This GCP compliance training course provides a solid understanding of GCP requirements and a clinical compliance overview for clinical trials. The FDA supports clinical trial sponsors to use risk-based site monitoring. That's a plus for many sponsors, but you have to have the quality risk management system in place to make it work. This course teaches you how to ensure that your data and supporting documentation are completely accurate, factual and in the appropriate format for company and regulatory authorities. This will include practical knowledge on how to implement a risk-based monitoring approach to quality in clinical trials.
Attendees will gain experience in proven techniques for detecting, correcting and preventing clinical study deficiencies at domestic and international clinical sites by maximizing risk-based considerations. Included in the course work are practical examples and a roadmap for evaluating SOPs, consent forms, investigator brochures and source documents through presentation and interactive case studies.
Who Should Attend
This two-day course will benefit those involved in the monitoring and/or QA of clinical trials. Employees who work for Pharmaceutical or Biological firms, Contract Research Organizations, Medical Device companies and academic institutions involved with the supervision or oversight of clinical trial practices and policies will find this course of interest.
By the end of this course, participants will have a detailed understanding of how to:
- Identify and define the principles and requirements for GCPsDefine the roles and responsibilities of sponsor, monitor,
- investigators and FDA as they relate to the quality of clinical trials
- Recognize clinical trial documentation differences for drug, device, and biologic studies
- Define risk-based monitoring and how to implement plans and maximize the quality in a risk-based environment
- Put into practice the regulatory, source documentation and record-keeping requirements for clinical trials
- Understand what happens during a GCP inspection
- Detect and prevent fraud and misconduct in clinical trials
- Ensure that your data and supporting documentation are accurate and in the right format for inspectors
Frequently Asked Questions
What does Monitoring mean for clinical trials?

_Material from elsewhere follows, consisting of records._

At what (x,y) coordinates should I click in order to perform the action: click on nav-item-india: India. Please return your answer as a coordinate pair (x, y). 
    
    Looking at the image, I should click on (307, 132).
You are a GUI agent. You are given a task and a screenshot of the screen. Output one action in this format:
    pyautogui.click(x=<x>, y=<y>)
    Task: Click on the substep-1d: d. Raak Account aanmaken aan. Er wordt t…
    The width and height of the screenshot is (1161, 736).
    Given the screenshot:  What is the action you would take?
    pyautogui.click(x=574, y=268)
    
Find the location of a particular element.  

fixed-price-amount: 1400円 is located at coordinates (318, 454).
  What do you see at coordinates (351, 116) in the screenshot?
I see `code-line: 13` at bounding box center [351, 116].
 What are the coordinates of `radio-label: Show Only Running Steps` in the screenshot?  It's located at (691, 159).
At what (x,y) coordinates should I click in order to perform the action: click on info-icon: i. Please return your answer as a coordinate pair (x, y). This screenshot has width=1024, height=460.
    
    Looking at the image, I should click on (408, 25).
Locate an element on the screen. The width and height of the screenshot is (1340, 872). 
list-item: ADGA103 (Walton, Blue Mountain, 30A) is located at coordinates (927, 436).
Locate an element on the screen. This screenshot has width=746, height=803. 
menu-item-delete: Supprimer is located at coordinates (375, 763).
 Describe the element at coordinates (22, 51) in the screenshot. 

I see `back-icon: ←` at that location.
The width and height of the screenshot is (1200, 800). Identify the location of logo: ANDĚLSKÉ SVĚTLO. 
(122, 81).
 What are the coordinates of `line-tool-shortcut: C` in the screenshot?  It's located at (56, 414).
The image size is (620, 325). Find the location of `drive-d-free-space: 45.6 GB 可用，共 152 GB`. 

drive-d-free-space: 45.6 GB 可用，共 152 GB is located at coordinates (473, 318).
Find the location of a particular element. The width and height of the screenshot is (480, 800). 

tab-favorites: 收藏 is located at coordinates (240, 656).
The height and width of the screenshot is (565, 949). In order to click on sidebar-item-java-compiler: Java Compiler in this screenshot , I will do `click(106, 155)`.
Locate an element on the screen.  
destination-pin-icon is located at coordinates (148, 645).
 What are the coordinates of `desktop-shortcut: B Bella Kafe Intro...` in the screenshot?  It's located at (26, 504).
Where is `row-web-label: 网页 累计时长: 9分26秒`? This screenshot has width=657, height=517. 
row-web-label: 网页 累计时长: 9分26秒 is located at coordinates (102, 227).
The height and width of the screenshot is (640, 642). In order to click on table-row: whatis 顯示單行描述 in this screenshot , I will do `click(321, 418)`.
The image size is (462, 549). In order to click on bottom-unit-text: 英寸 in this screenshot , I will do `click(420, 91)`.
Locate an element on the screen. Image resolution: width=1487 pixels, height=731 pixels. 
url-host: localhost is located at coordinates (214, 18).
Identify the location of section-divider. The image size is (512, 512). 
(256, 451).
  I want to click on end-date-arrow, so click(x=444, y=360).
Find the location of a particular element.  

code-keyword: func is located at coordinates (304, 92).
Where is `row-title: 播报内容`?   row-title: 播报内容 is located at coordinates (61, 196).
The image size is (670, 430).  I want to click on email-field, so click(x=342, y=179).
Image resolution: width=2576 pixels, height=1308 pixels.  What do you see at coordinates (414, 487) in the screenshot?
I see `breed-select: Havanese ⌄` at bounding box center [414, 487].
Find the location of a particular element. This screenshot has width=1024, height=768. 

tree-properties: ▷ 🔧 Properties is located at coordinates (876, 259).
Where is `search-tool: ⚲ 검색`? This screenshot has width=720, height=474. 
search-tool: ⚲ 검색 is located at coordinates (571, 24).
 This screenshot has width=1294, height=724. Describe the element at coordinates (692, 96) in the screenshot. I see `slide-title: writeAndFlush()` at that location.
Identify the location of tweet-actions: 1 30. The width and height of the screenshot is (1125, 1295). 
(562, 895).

Monitoring is the ongoing process of overseeing a study to ensure patient safety, data quality, protocol compliance, and regulatory compliance. It includes all of the activities performed to assure the quality of the study data and safety and integrity of the conduct and the subjects involved in the study.
Is a company required to perform 100% monitoring or SDV for a study to be acceptable to FDA?
The FDA has never required a company perform 100% monitoring or source data verification (SDV) of the study data. This was a standard developed as an industry practice to assure the highest quality data. This was started at a time before the use of computers and electronic technology to assist with the assurance of quality data. Many alternatives to performing 100% SDV that can also provide high quality data and a complaint study.
How is remote monitoring performed and what does this mean?
Remote monitoring includes all of the processes and systems we use to oversee the performance and quality of the study data. It does not mean you sit in your office and do the same activities you used to do on site from a remote location. Remote monitoring encompasses a different set of tools and approaches to assure the quality of the study data, including the use electronic technology to assist in the process, coupled with some source data verification.